HONOLULU - Hurricane Lane soaked Hawaii with more than 50 centimeters (19 inches) of rain in 24 hours, and forecasters warned some areas could see up to 80 centimeters (31 inches) before the storm turns westward over the weekend.
The National Weather Service said Lane was not projected to make a direct hit on the islands.
“You do not need a direct strike to have major impacts from a hurricane this strong,’’ said Steve Goldstein, a meteorologist at the National Oceanic and Atmospheric Administration in Washington.
The center of the Category 4 storm was predicted to move close to or over portions of the main islands later Thursday or Friday, bringing dangerous surf of 6 meters (19 feet), forecasters said.
From Oahu to the Big Island, schools, businesses and government offices closed and residents stocked up on goods and boarded up their homes.
The storm, packing sustained winds of 230 kilometers per hour (142 mph), has been wavering between Category 4 and Category 5 strength. It was about 322 kilometers (200 miles) south of Kailua-Kona Thursday and moving northwest toward other islands.

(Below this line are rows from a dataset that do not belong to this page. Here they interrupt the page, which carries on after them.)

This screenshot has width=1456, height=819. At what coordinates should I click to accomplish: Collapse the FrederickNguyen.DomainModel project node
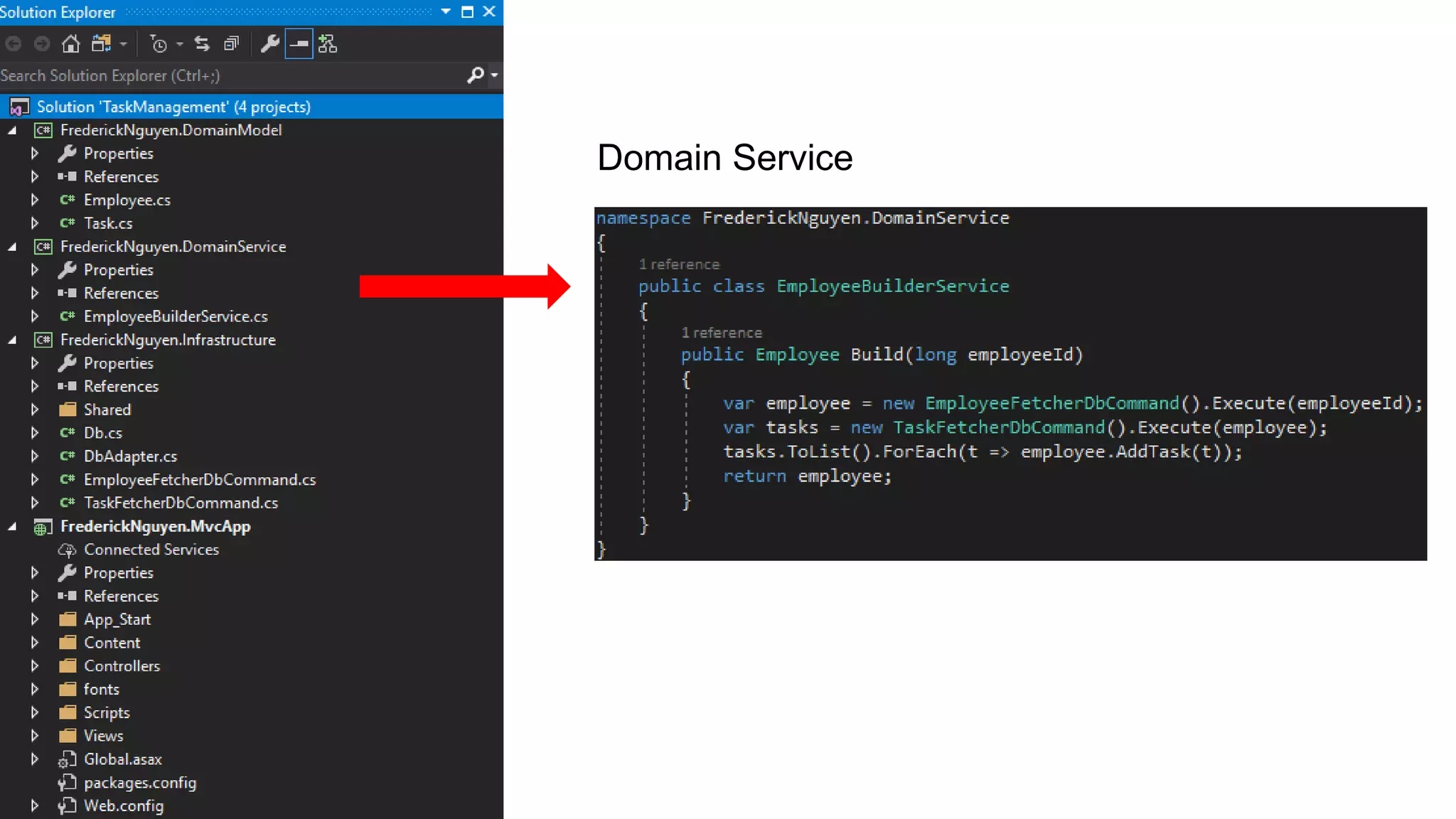point(12,130)
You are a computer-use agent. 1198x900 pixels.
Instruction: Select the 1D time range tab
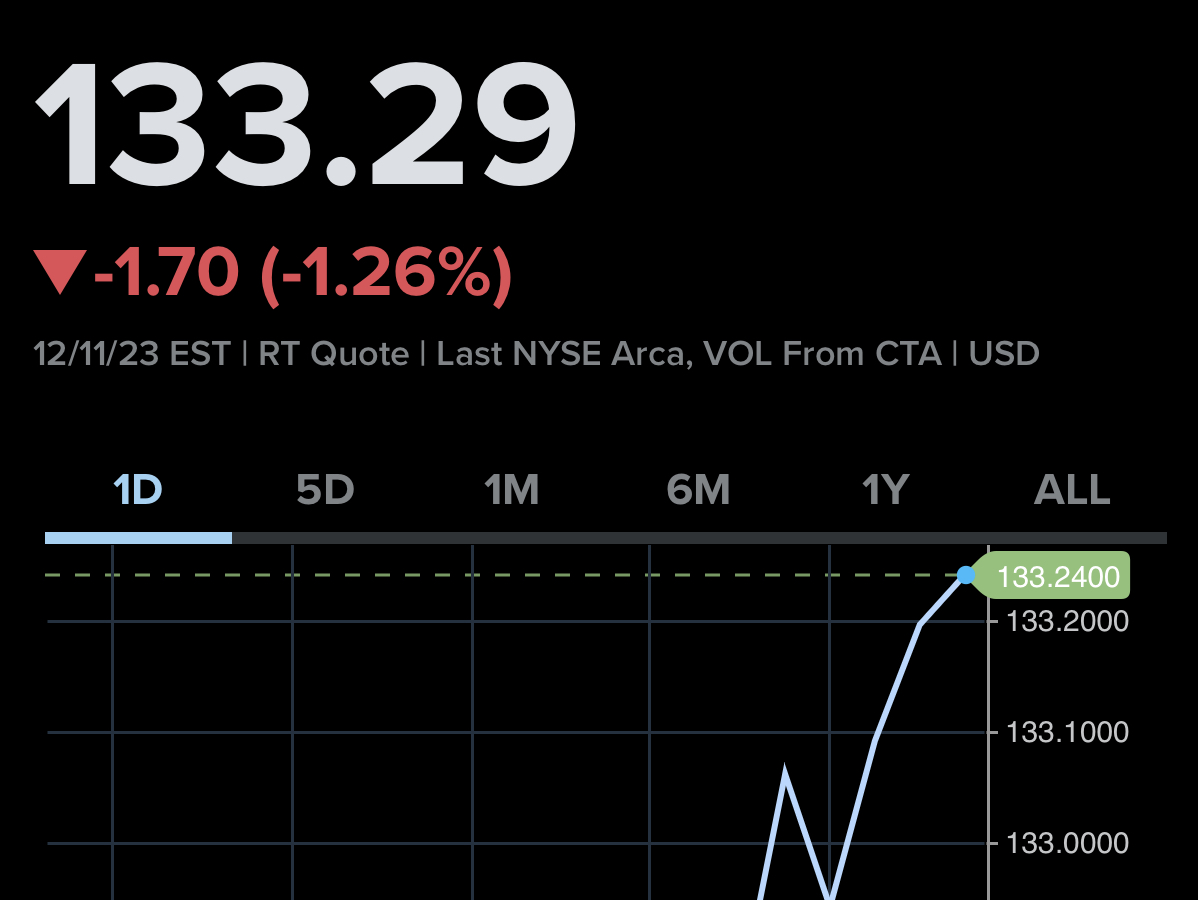138,490
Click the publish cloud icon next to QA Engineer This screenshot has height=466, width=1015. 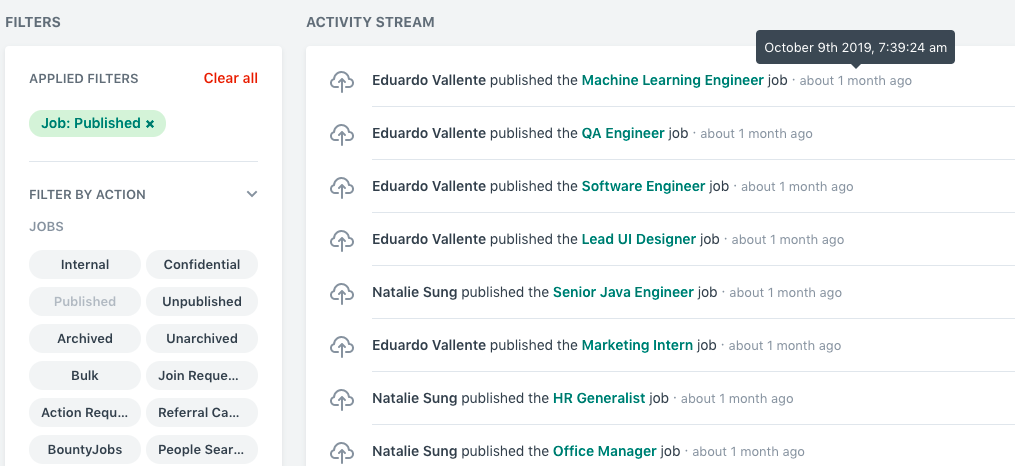(x=342, y=135)
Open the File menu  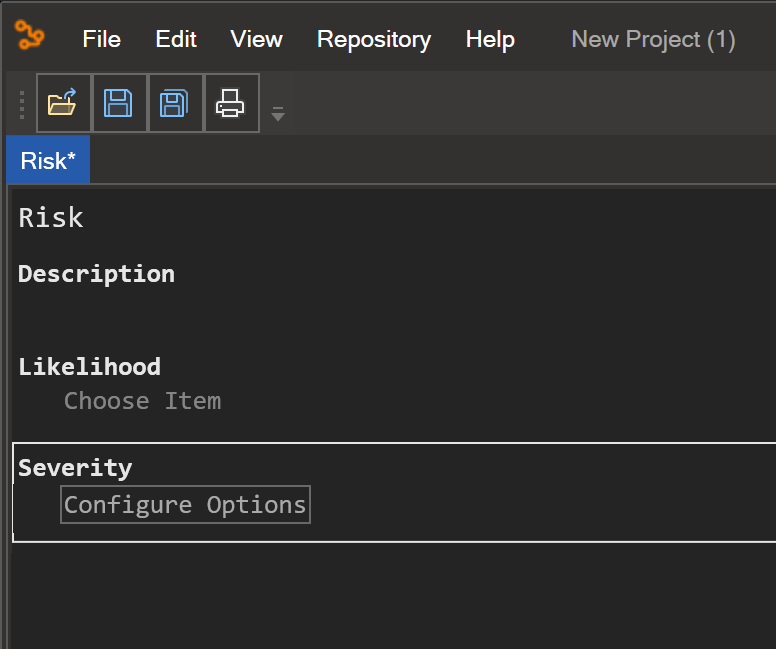pyautogui.click(x=101, y=39)
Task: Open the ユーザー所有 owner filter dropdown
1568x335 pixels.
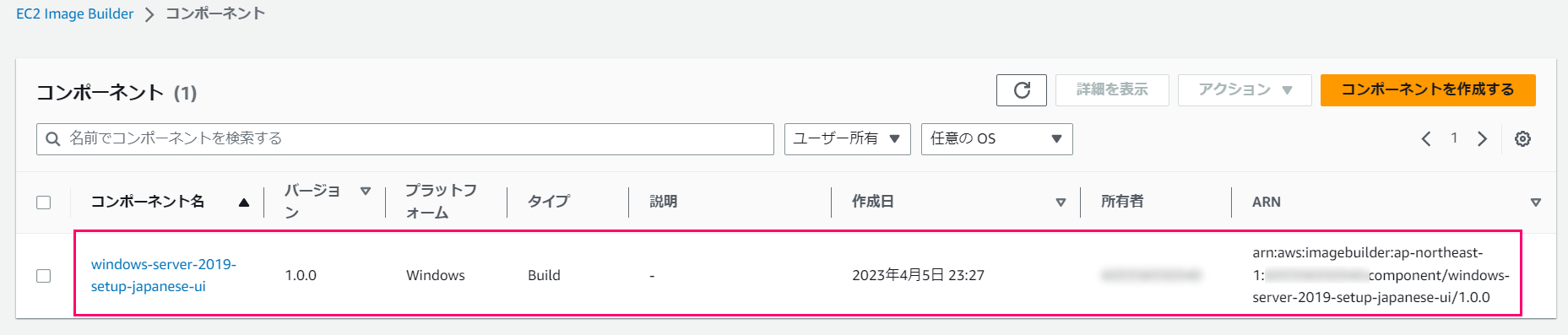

President Donald Trump declared a state of emergency Wednesday and “ordered Federal assistance to supplement state and local response efforts,” a White House statement said.
The National Weather Service warned Hawaiians to expect flash flooding and landslides, with total rain accumulation of more than 50 centimeters (19 inches). The service predicted “excessive rainfall” will result in “significant and life-threatening flash flooding and landslides.”
Governor David Ige has signed an emergency proclamation to “provide relief for disaster damages, losses and suffering” caused by the hurricane. The proclamation declares the counties of “Hawaii, Maui, Kalawao, Kauai and the City and County of Honolulu disaster areas for the purpose of implementing emergency management functions,” his office said.
The hurricane forced the U.S. Navy to begin moving its ships and submarines away from the islands, according to Navy Rear Adm. Brian Fort. He said Wednesday that all ships not currently undergoing maintenance are being moved out of Pearl Harbor and will be positioned to help respond after the storm, if needed.
The central Pacific gets fewer hurricanes than other regions, with about only four or five named storms a year. Hawaii rarely gets hit.
But longtime Hawaii residents were reminded of the destruction caused by Hurricane Iniki in 1992 that made landfall on Kauai island as a Category 4 storm. It killed six people and caused $1.8 billion in damage.